PDGF抗体对体外培养人视网膜色素上皮细胞增生的抑制作用

Inhibition of anti-PDGF on proliferation of cultured human retinal pigment epithelial cells in vitro

目的:探讨血小板源性生长因子(PDGF)抗体对体外培养人视网膜色素上皮细胞(hRPE)增生的影响。方法:体外培养hRPE分为对照组和实验组,对照组未加入抗体,实验组分别加入1×10-6、5×10-6、1×10-5、5×10-5和1×10-4mg.L-1PDGF抗体。采用生长曲线法及MTT比色法检测PDGF抗体对hRPE细胞增殖的影响,并用流式细胞术检测细胞周期的变化,透射电镜观察抗体作用后细胞超微结构的变化。结果:1×10-6mg.L-1PDGF抗体对hRPE细胞有轻度促增生作用,MTT结果显示其抑制率为-11.74%。5×10-6、1×10-5、5×10-5和1×10-4mg.L-1PDGF抗体对细胞有抑制作用,作用72 h抑制率分别为12.55%、43.72%、55.10%和55.10%。
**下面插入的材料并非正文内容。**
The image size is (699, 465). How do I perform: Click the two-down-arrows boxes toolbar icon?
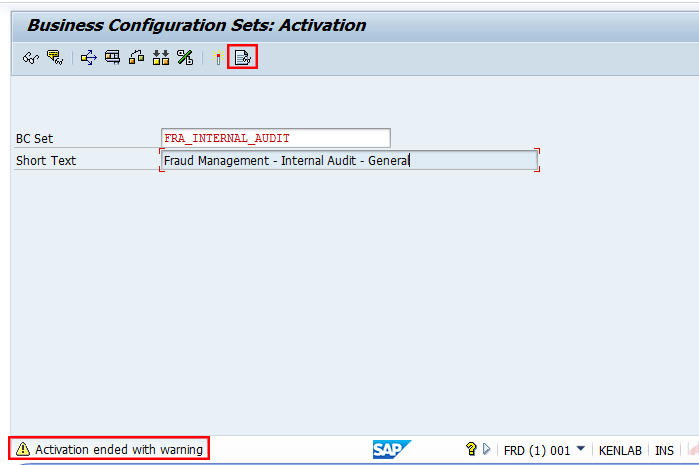pos(161,58)
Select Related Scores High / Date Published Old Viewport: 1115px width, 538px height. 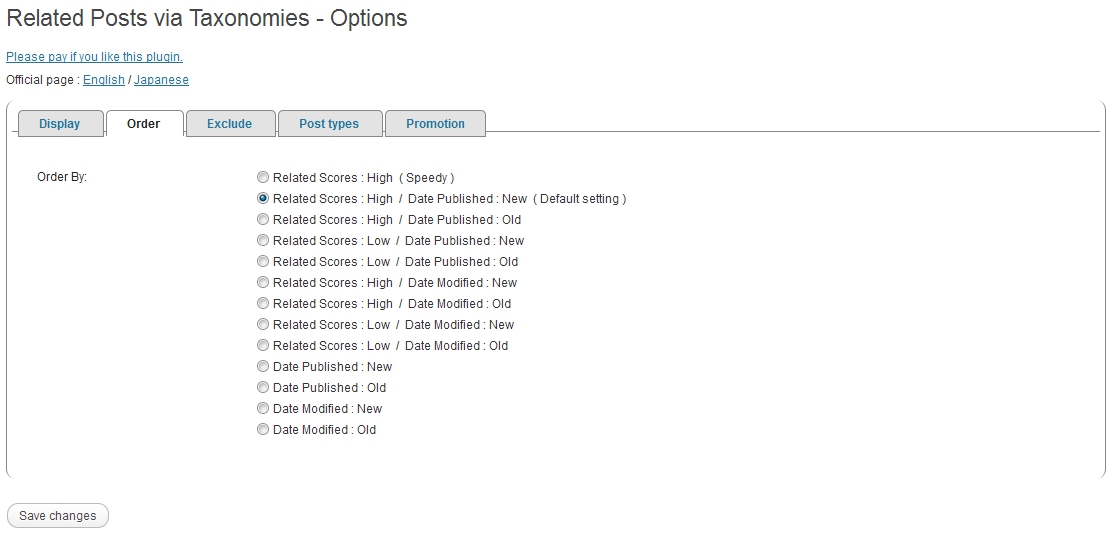tap(263, 220)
台盼蓝染色检测细胞存活率,各组细胞活力均大于80%。流式细胞仪检测结果显示,5×10-5mg.L-1PDGF抗体作用72 h,细胞明显阻滞于G2/M期,可见凋亡指数明显增加。透射电镜结果显示,5×10-5mg.L-1PDGF抗体作用72 h电镜下可见胞质空化,核染色质轻度趋边凝聚,有早期凋亡的改变。结论:PDGF抗体对hRPE细胞的增生有明显的抑制作用,在一定范围内随着抗体浓度的增大对hRPE细胞增生的抑制作用逐渐加强。PDGF抗体对hRPE细胞增生的抑制作用主要是依赖于诱导细胞的凋亡,而不是促使细胞变性坏死,作用性质比较温和。

Objective To study the inhibition of anti-PDGF on proliferation of cultured human retinal pigment epithelial cells （hRPE） in vitro. Methods hRPE were cultivated and were exposed to different concentrations of antiPDGF （0, 1×10^- 6, 5×10^-6, 1×10^- 5, 5×10 ^-5 and 1×10^ 4 mg. L^- 1） respectively. Growth curves were measured with cell counting and the vitalities of cells were examined by percentage of vital cells and total cells. Using MTT staining colorimetric to measure the inhibitory rate. The changes of cell cycle of hRPE were collected and their growth were detected with FCM analysis and the morphological changes of cells were observed by light microscope and electron microscope. Results Anti-PDGF of 1 × 10^- 6 mg· L^-1 stimulated hRPE proliferation slightly. Anti-PDGF at dosages ranging from 5 × 10 ^-6 mg· L ^-1 to 1 × 10^-4 mg·L^- 1 inhibited cell proliferation effectively in a dose-dependent and time-dependent manner （P〈0.05）. The inhibitory rates of anti-PDGF were 12.55%, 43.72%, 55.1% and 55.1%. hRPE might be blocked at G2/M phase in their growth cycles after treated with anti-PDGF （5 × 10^-5 mg· L^- 1 ） for 72 h, and the electron microscopy result showed a significant reduction of microvilli, margination of nuclear ehromatin and intact plasmalemma. Conclusion Anti-PDGF can inhibit hRPE in a dose-dependent and time-dependent manner. It＇s inhibitory function lies in inducing apoptosis without resulting in cell putrescence.